- WORK REQUIRED -
Reproduce the material between the lines holding "You are a computer-use" and "[x=177, y=76]", inclusive, leaving the pictures out of your answer.

- RECORDS PROVIDED -
━━━━━━
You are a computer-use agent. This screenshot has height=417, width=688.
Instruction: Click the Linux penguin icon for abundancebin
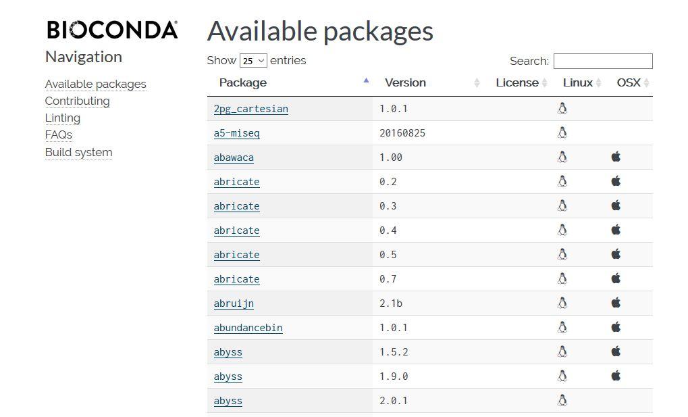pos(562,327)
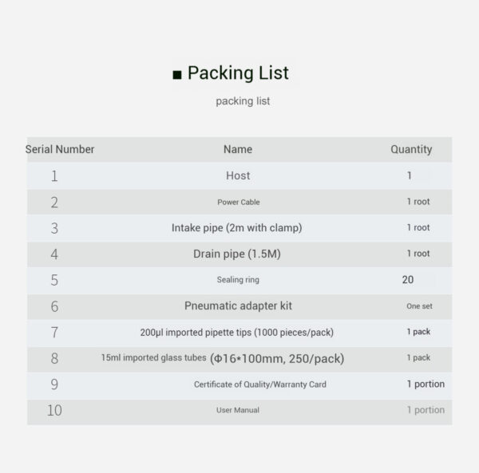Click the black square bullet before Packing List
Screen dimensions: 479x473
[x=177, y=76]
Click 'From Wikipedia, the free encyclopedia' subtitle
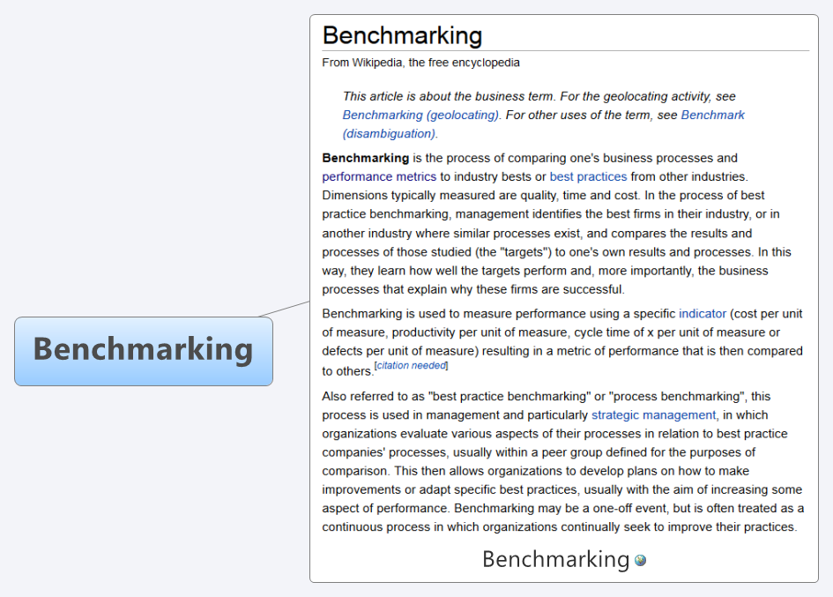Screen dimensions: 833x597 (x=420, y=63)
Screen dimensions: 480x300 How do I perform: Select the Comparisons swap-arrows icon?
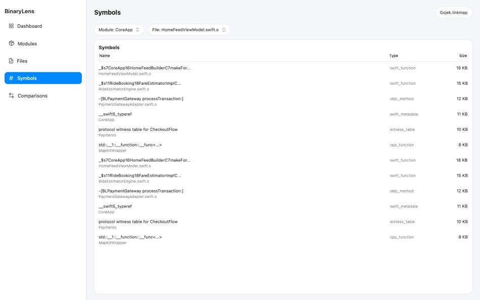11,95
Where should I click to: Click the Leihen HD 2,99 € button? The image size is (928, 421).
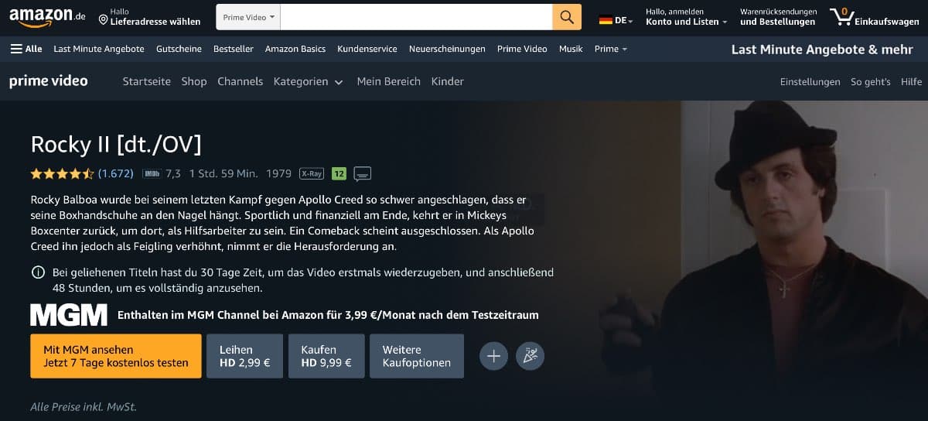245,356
━━━━━━
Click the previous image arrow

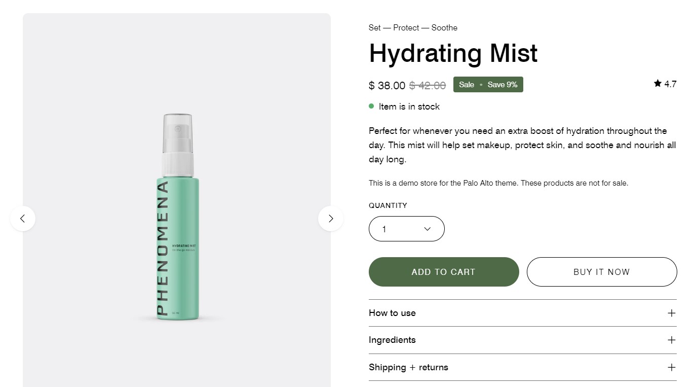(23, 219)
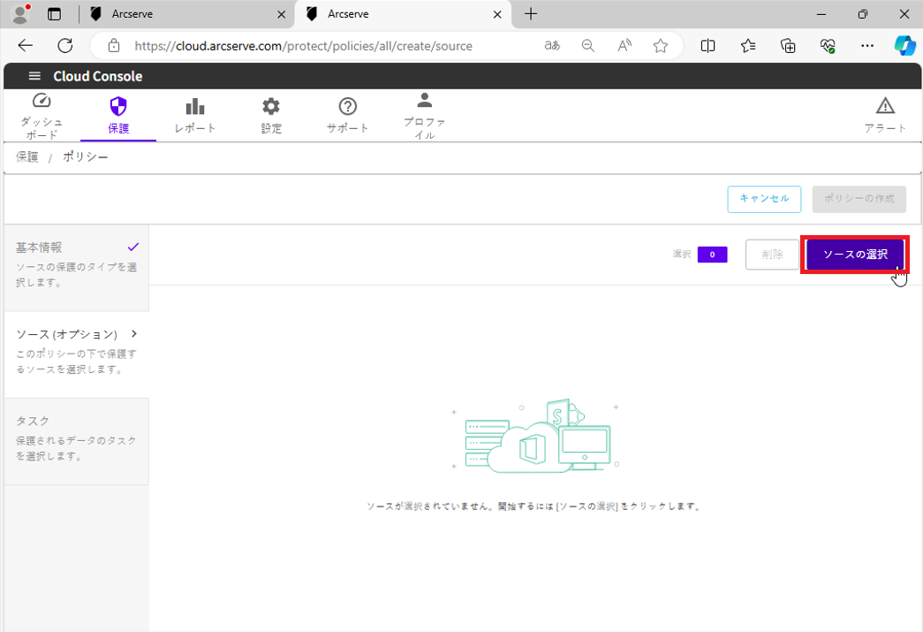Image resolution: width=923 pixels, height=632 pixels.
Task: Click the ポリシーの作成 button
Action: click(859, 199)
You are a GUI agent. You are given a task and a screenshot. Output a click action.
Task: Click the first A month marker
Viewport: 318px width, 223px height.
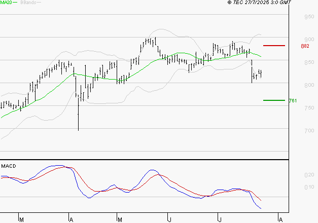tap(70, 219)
━━━━━━
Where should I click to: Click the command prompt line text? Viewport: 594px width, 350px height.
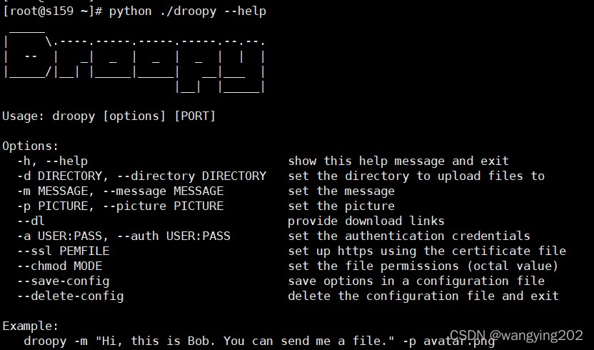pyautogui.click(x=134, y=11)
━━━━━━
- EXERCISE OUTPUT -
You are a computer-use agent. This screenshot has height=417, width=688.
Instruction: Click the Linux penguin icon for abundancebin
pos(562,327)
Click the black square bullet before Packing List
Screen dimensions: 479x473
[x=177, y=76]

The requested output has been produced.